* Work request: Character for character, transcribe the entries below, minus the images.
◆ ◆ ◆ ◆ ◆ ◆ ◆
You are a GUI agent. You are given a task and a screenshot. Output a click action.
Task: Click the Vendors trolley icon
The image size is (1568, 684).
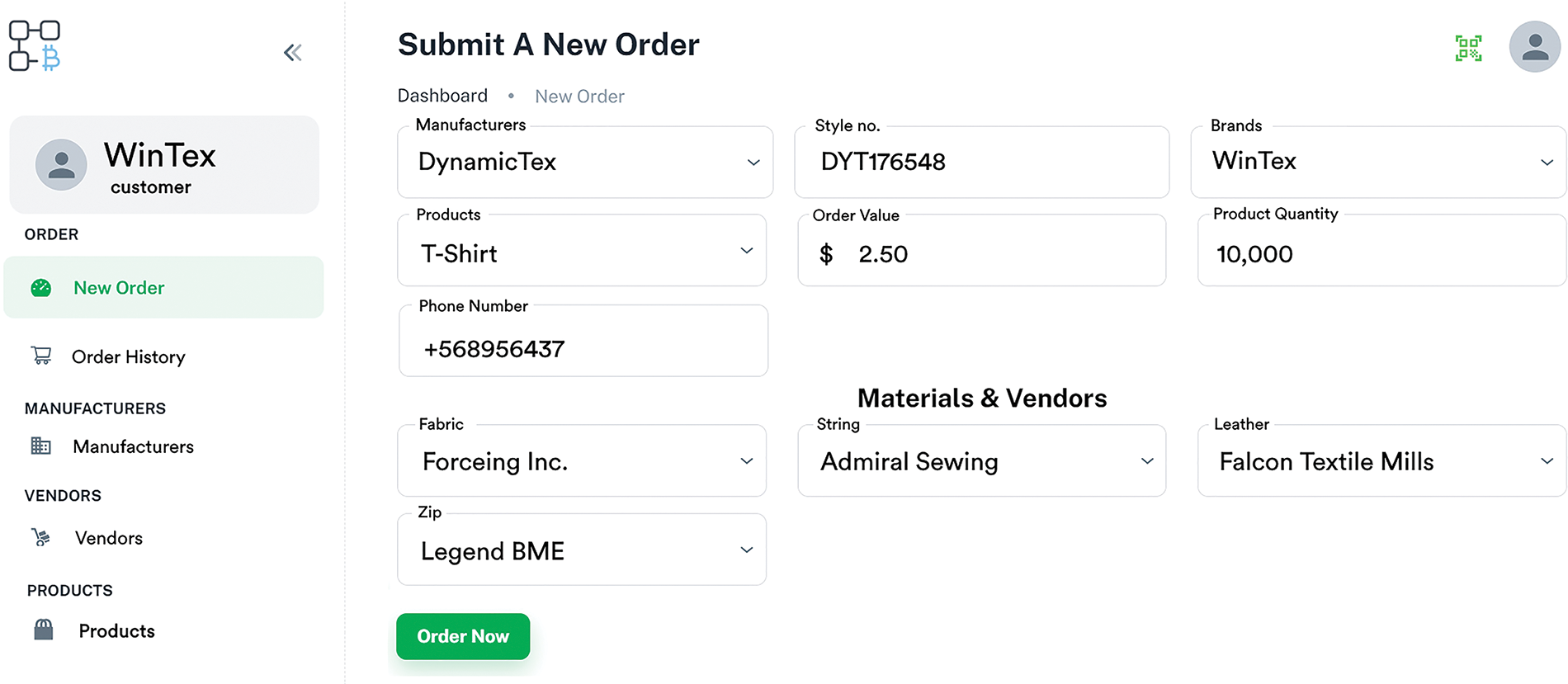(x=41, y=538)
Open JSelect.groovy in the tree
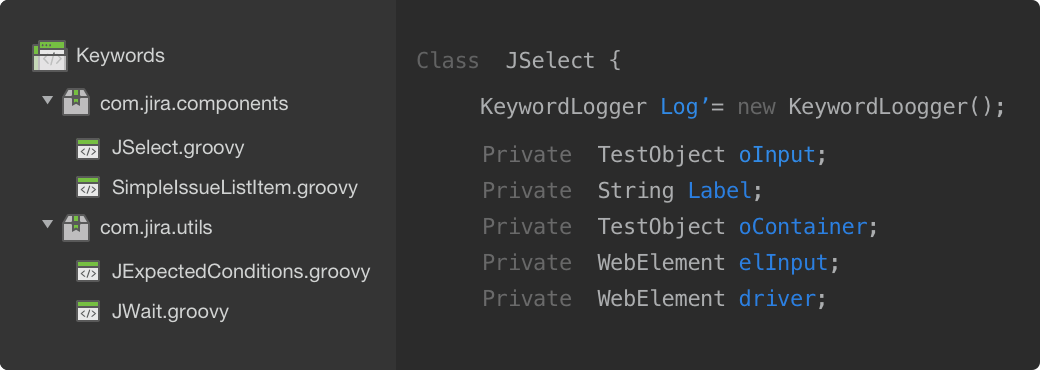 coord(178,147)
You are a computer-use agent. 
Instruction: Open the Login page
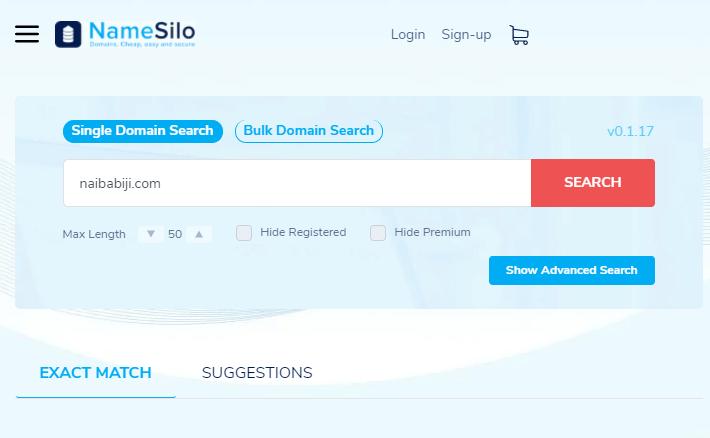click(x=408, y=34)
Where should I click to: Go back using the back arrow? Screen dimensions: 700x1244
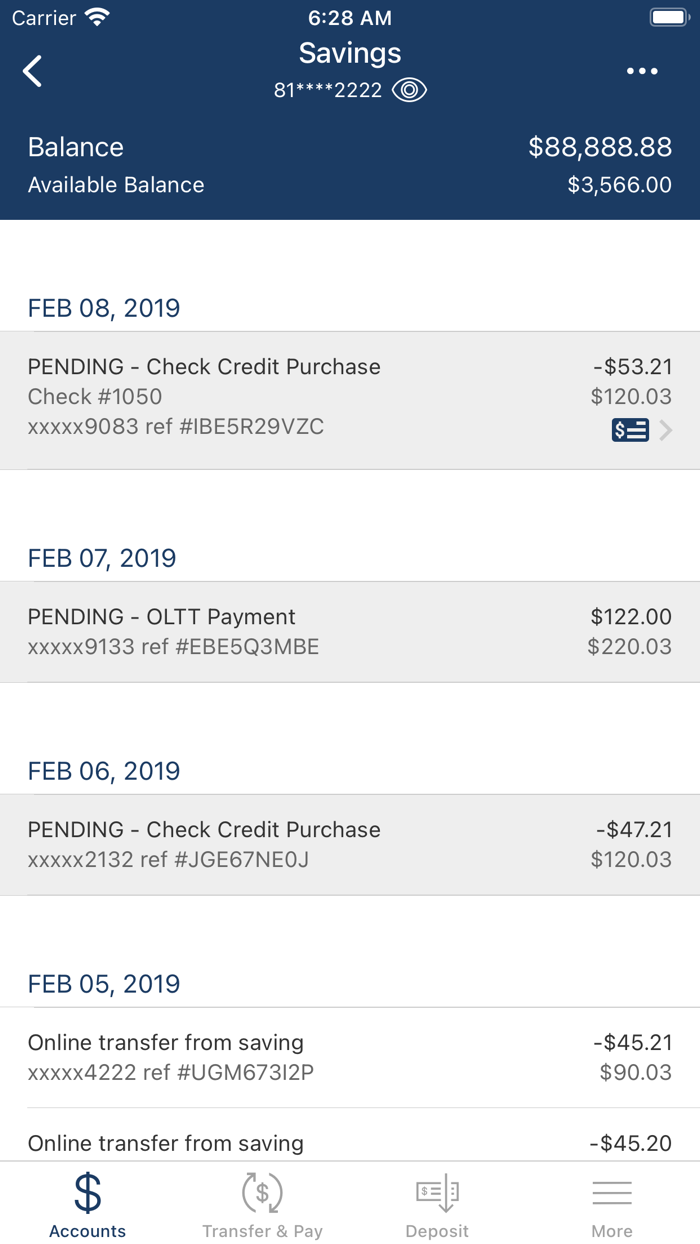31,71
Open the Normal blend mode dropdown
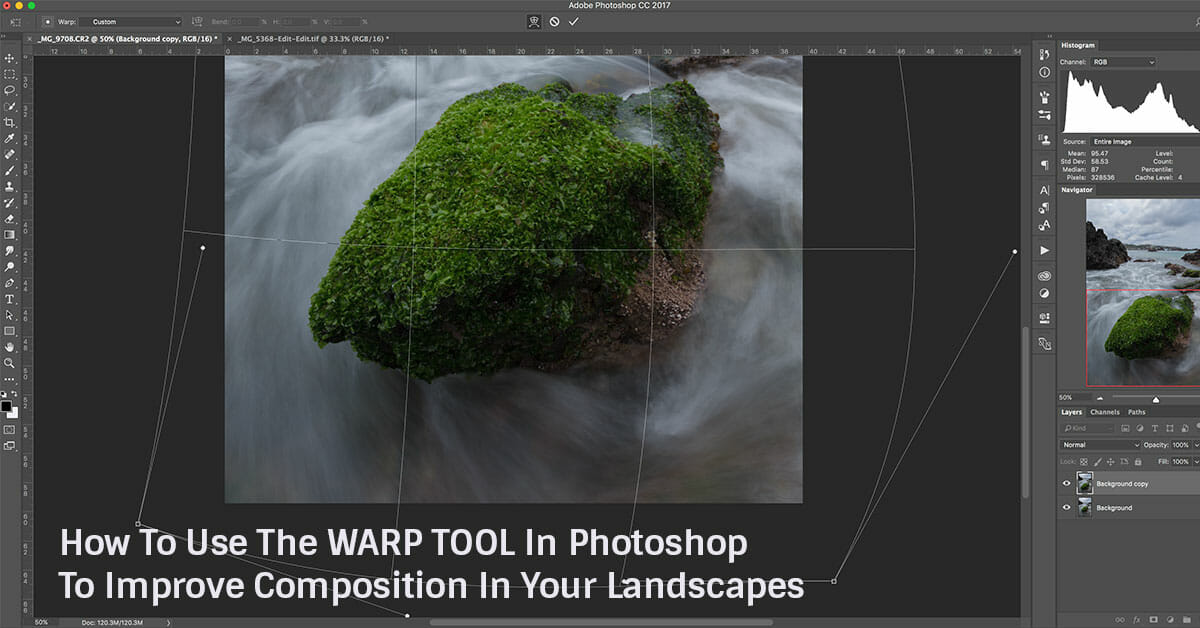1200x628 pixels. [1100, 445]
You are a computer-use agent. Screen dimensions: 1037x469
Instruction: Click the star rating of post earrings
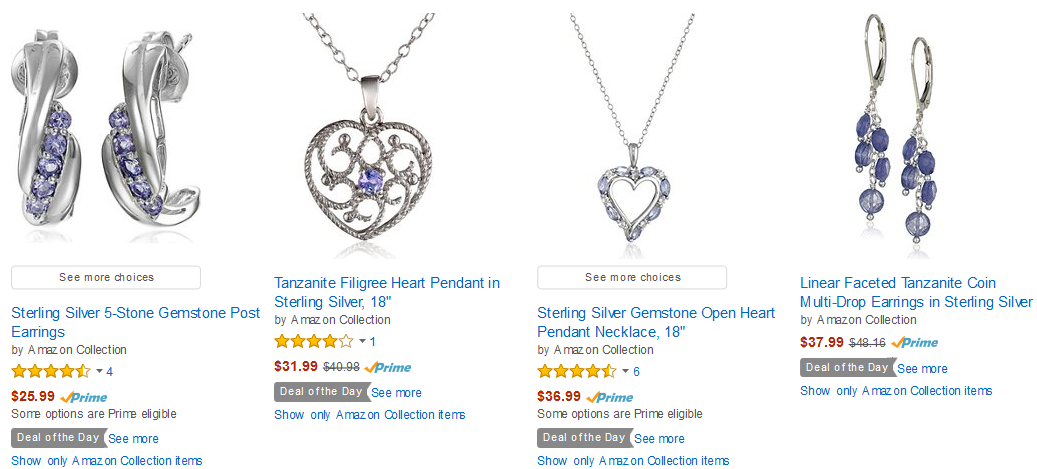[x=50, y=371]

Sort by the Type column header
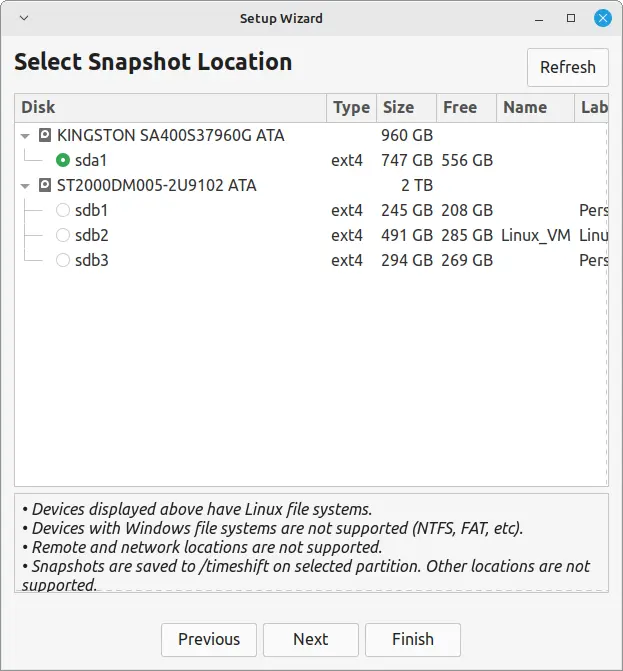[351, 107]
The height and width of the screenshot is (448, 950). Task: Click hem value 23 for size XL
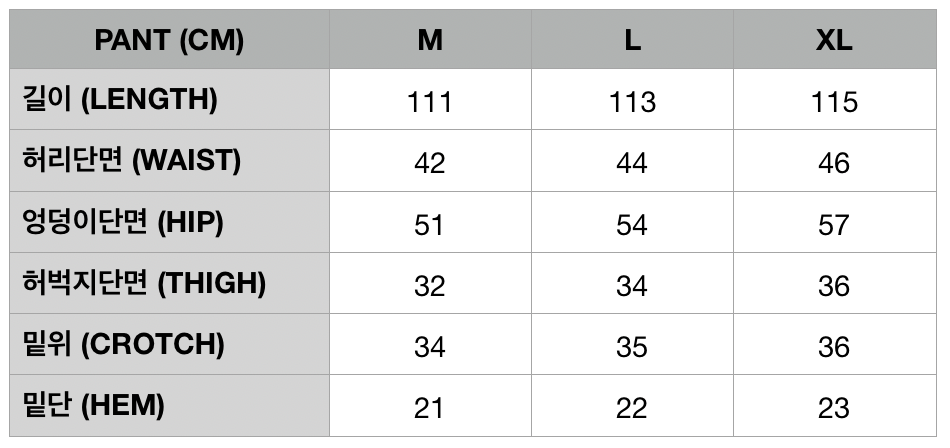(x=834, y=408)
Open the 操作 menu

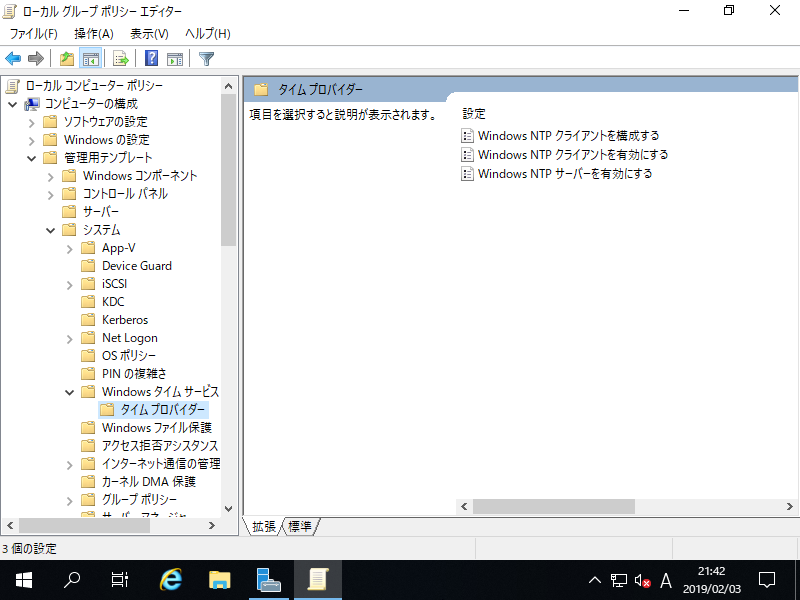(x=93, y=33)

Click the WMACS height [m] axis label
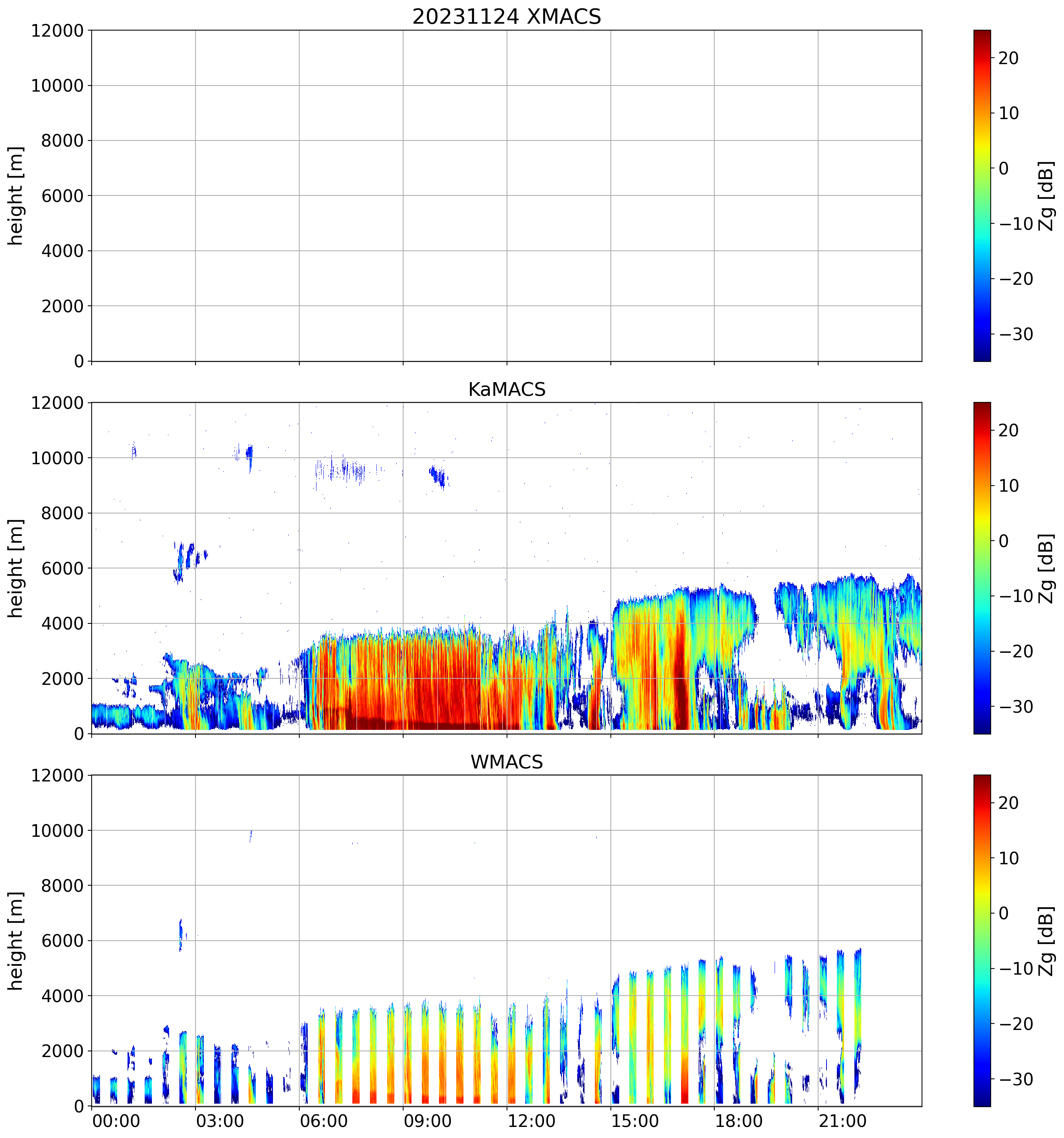[x=16, y=941]
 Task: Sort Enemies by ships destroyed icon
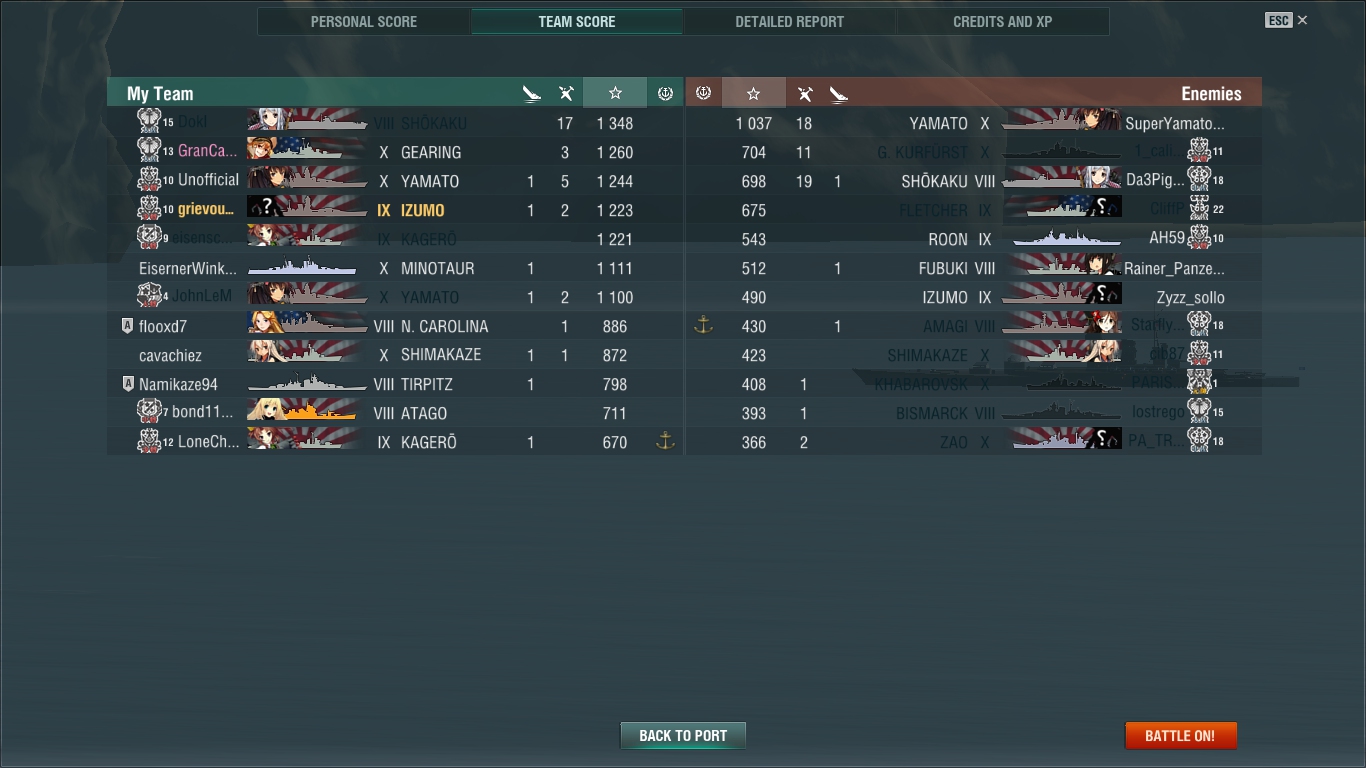pos(838,94)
◆ ◆ ◆ ◆ ◆ ◆ ◆
* Expected output:
You are a GUI agent. You are given a task and a screenshot. Output a click action.
Task: Click the Vendors trolley icon
The image size is (1568, 684).
(x=41, y=538)
Open JSelect.groovy in the tree
 coord(178,147)
You are a computer-use agent. 
Instruction: Open the Login page
click(x=408, y=34)
Where should I click to: Go back using the back arrow? Screen dimensions: 700x1244
31,71
Open the Normal blend mode dropdown
1200x628 pixels. [1100, 445]
You are a computer-use agent. Screen dimensions: 1037x469
Instruction: Click the star rating of post earrings
[x=50, y=371]

Sort by the Type column header
[351, 107]
The height and width of the screenshot is (448, 950). Task: Click hem value 23 for size XL
(x=834, y=408)
Open the 操作 menu

(x=93, y=33)

Click the WMACS height [m] axis label
[x=16, y=941]
 Task: Sort Enemies by ships destroyed icon
pos(838,94)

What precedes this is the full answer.